Sechste Übungsgruppe Meditation symbolischer Handlungen
In einem persönlichen Gespräch ergab sich eine Frage, die ich gern mit Ihnen allen besprechen möchte: Was tut man, wenn man spürt, daß einen das Meditieren - gerade, wo es gut geht - sehr mitnimmt, daß da Dinge ans Licht kommen, über die man selbst erschrickt? Was tut man, wenn man merkt, daß einem solches Erleben sogar Schlaf rauben kann? Sollte man es dann nicht lieber lassen?

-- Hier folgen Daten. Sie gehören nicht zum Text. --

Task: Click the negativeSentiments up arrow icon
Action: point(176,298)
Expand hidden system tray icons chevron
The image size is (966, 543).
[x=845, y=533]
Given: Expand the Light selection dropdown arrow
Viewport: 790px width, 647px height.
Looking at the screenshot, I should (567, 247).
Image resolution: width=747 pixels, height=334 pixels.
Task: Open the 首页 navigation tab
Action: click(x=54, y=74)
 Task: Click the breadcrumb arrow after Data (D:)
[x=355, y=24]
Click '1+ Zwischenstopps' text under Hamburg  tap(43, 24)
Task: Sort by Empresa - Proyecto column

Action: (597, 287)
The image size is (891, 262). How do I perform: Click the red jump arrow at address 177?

Ich muß gleich dazu sagen: Eine Patentlösung kann ich nicht anbieten. Die Lösung wird auch, je nach den verschiedenen Menschen, eine je verschiedene sein. Aber einiges sollte man wohl bemerken:
- Daß man eine starke Wirkung des Meditierens an sich spürt, kann ein ganz positives Zeichen sein. Wer dem aufgezeigten Ziel näher kommen will, muß wahrscheinlich durch solch eine Periode hindurchgehen. Ein Boden muß umgegraben werden, ehe die Pflanzen wachsen können.

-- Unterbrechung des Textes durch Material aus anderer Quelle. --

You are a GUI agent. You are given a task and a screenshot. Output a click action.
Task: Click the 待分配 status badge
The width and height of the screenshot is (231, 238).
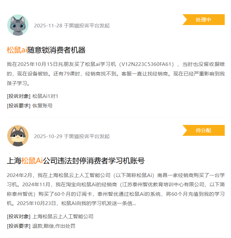coord(204,131)
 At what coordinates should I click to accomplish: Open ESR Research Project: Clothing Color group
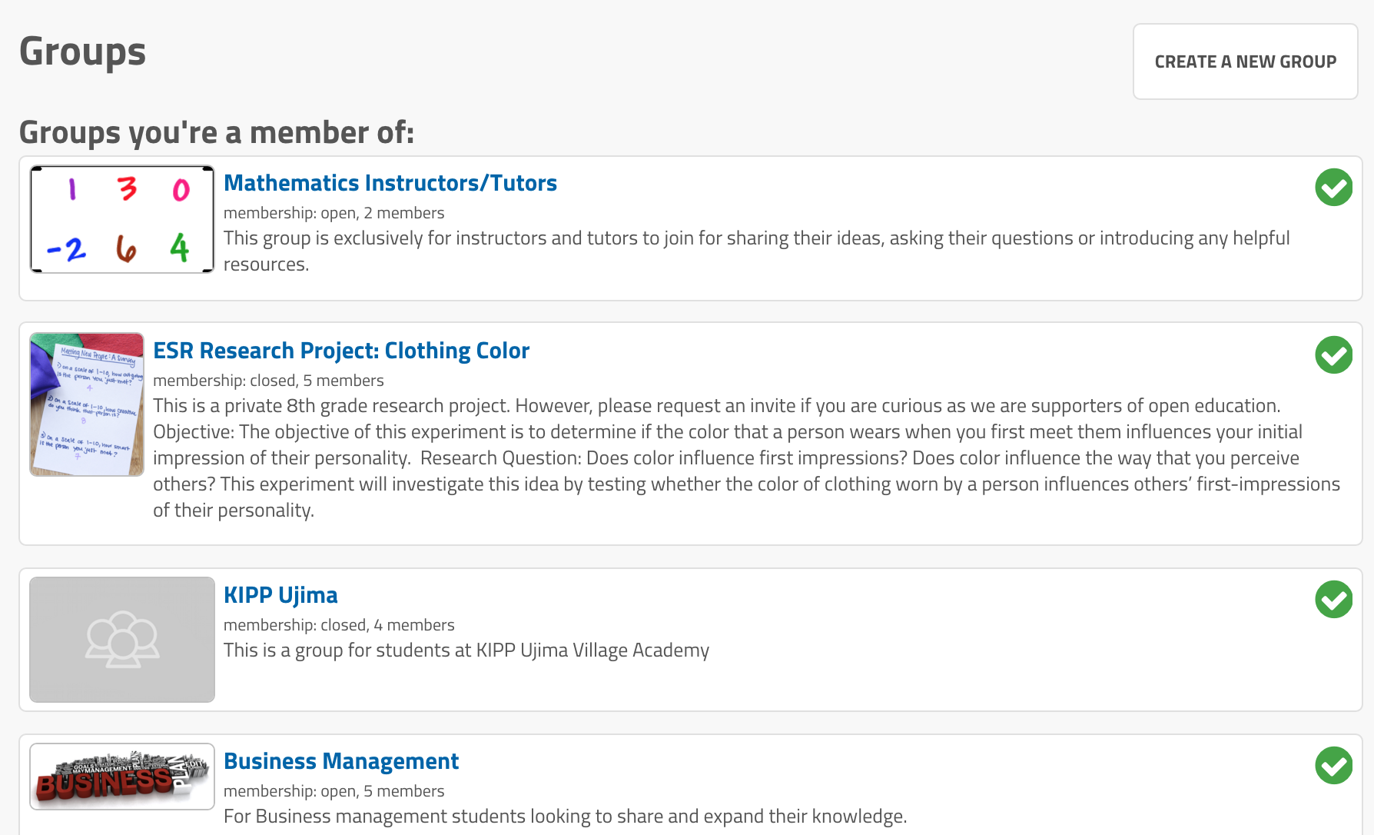point(341,351)
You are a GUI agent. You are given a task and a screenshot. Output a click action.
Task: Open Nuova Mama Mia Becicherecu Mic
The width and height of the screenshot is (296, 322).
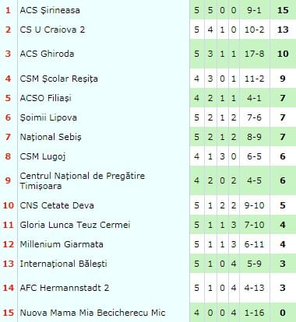coord(93,313)
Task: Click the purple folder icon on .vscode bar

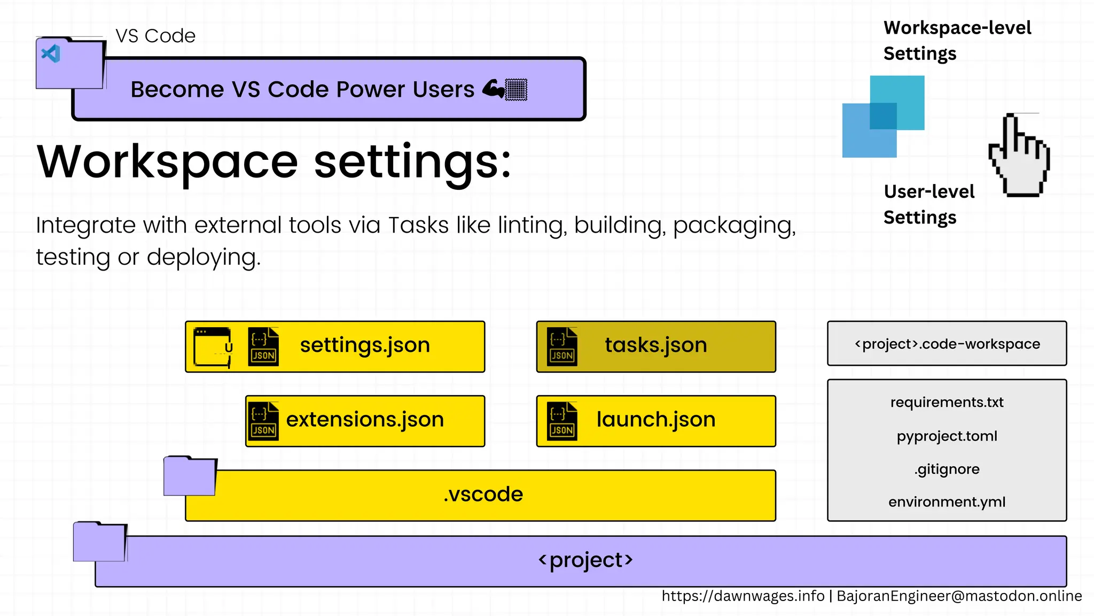Action: pyautogui.click(x=190, y=476)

- In Bildern kann man viel mehr auf einmal schauen, als man durch Worte aufnehmen kann. Schaut man viele solcher Bilder, so kann sich das Gefühl einer inneren Fülle einstellen, der man nicht gewachsen ist. Eine große Hilfe kann in solchem Falle darin bestehen, daß man das Geschaute und Erfahrene für sich selbst aufschreibt. Vielleicht kann man es auch einem vertrautem Menschen zu lesen geben und mit ihm darüber sprechen. Was man aufgeschrieben hat, hat man hergegeben und ist nun frei für Neues. Dasselbe geschieht dort, wo man es ausspricht. Wie der Mensch ein- und ausatmet, so muß man auch beim Meditieren "innern" (d.h. innerlich schauen) und sich "äußern".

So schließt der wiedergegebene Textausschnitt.